Ideally, one should reach the border gates by 15:30 to get seating if you're going on a busy day.

The seating area is as follows:

  • VIP seating - closest to the gates and requires a special pass which can be made from the BSF station near the Amritsar bypass road a couple of days in advance.
  • Ladies exclusive - a section where only women and small children are allowed. This comes after the VIP seating and is little further from the gates (about 80 m away)
  • General seating - As of 2009, this seating is given to men only as it tends to get very crowded and congested during rush days. Occasional pushing/jostling may happen.

Mobile phones, cameras and men's wallets are allowed. No covered bags, including women's purses & handbags, are allowed inside the visitor areas. However, border personnel allow clear plastic bags with few snacks, water, children's food etc. The restrictions are usually dependent on the crowd and perceived security alertness on that day.
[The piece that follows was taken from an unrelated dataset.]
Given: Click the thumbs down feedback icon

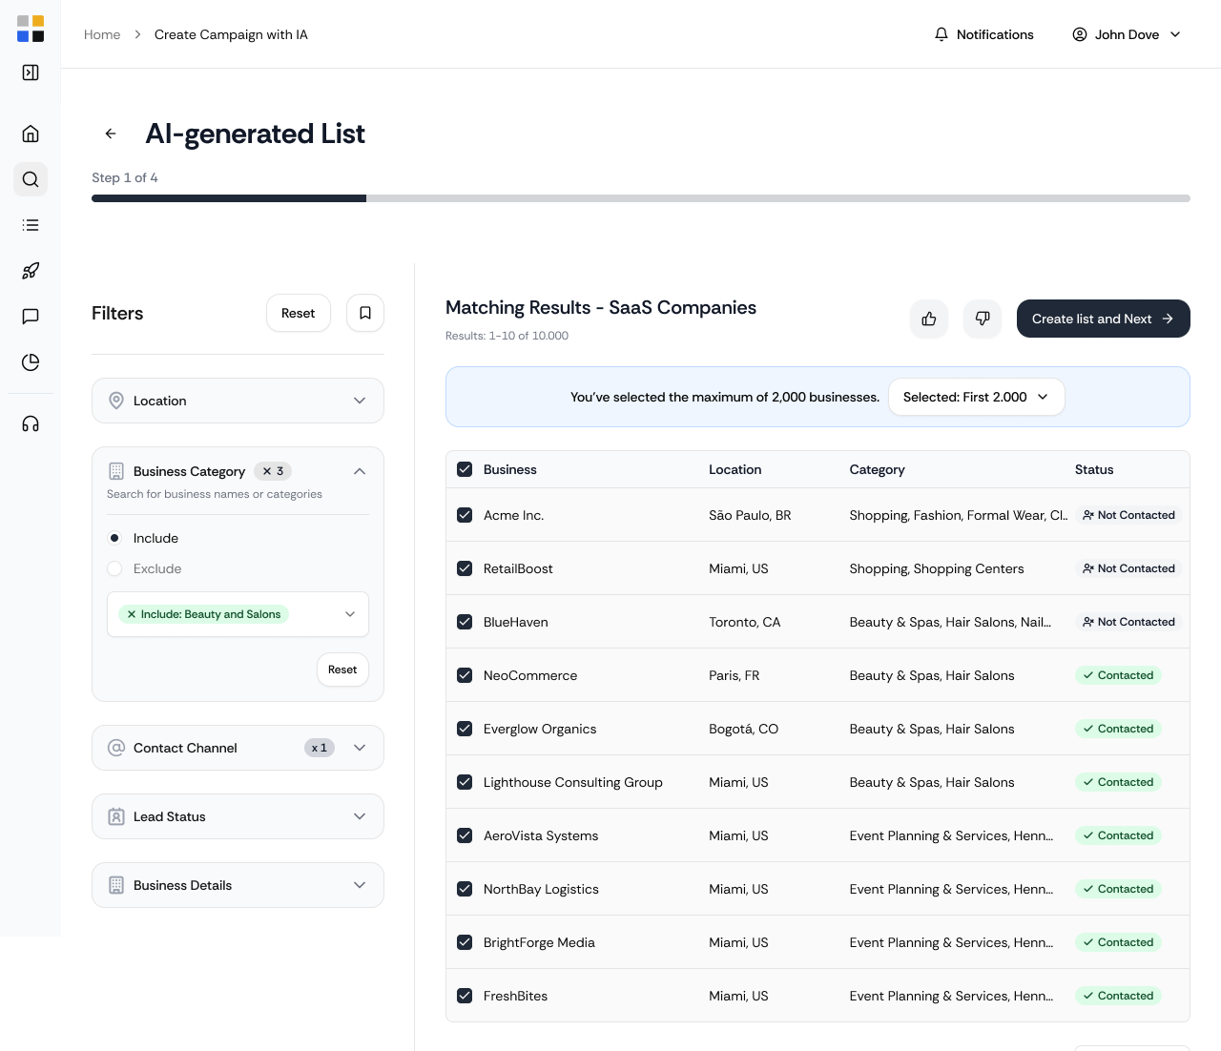Looking at the screenshot, I should pos(983,319).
Taxis and cars must be parked about 500 m away from the entry gates to the border area. You will need to walk in and reach the visitor gallery. Stay to the left side until you reach the grandstands.

Pak Rangers at the border

Do not bring any bags. Bags of all sizes are not allowed in and there are no cloak rooms. Cameras are OK, but leave the camera bag.

Bab e Azazdi

Be prepared for minor traffic jams when the ceremony has finished as up to 200-300 vehicles try and exit around the same time. The main road to Wagah is being widened to a 4 lane one, and should be ready by Jun 09.
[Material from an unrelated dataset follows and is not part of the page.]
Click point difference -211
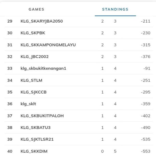This screenshot has width=156, height=155. click(145, 21)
  • There are no tickets to see this event, it is free for viewing for anyone on the Indian side as of 2009.
  • As of March 2011 the border apparently closes at 15:30. The flag lowering ceremony starts at 17:30 (and lasts around one hour), but you should be there in advance. Gates open at 16:30 at the Pakistan border (tickets at ₹10), and there is no need to be there before on a normal day. The Indian part however seems to fill up more quickly so it is a good idea to be there in advance.
  • Please note that because of border skirmishes in Kashmir and the escalating tensions between the two nations, the governments of India and Pakistan are not going to allow visas to be given in Wagha. Also, the people who can cross/the times of crossing will be restricted if the skirmishes continue.


Relax at nearby Jallo Park, or enjoy in Suzo Water Park.
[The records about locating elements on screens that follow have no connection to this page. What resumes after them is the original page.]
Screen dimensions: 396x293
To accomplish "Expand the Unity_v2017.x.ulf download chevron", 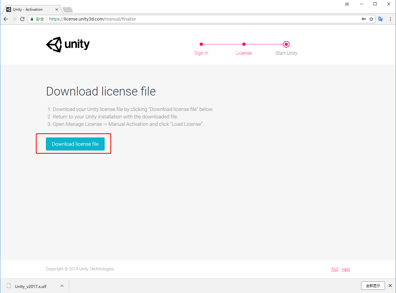I will tap(62, 286).
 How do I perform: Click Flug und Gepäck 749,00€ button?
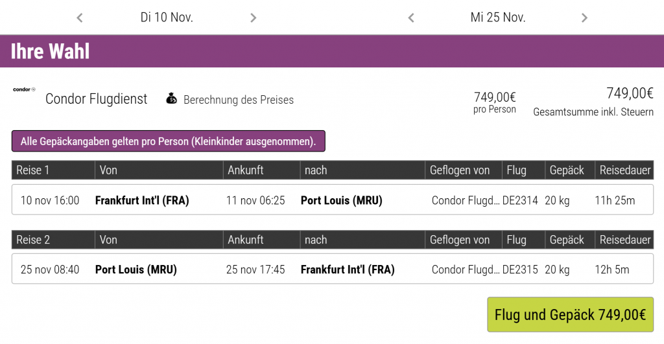[x=570, y=315]
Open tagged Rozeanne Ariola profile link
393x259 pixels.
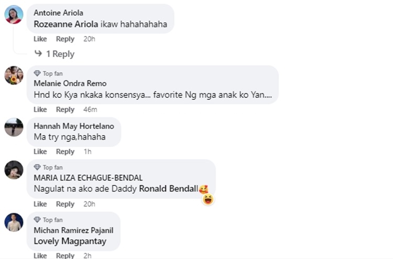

  • You can buy some snacks/drinks at the entry gate and also along the roadside as you are walking the 500 or so metres to the seating area.
  • There are many local male children who sell DVDs of the ceremony, costing around ₹20.
  • Be careful of pickpockets.


There is an official tourist centre, called "Aman Umeed" at the entry gate. It is a nice clean facility with toilets etc. and has comfortable seating, although food options are very limited inside.

However, there are 2-3 large local food stalls outside the gate opposite the tourist centre which serve food, offer packaged snacks and soft drinks. You can take these inside when you watch the ceremony.


Water bottles are not allowed after the checking point of entry to Wagah border. So don't carry them from the car/coaches. If necessary, buy them at the stalls just near the gate.



Mobile phones will not work here, as calls/SMSs are jammed.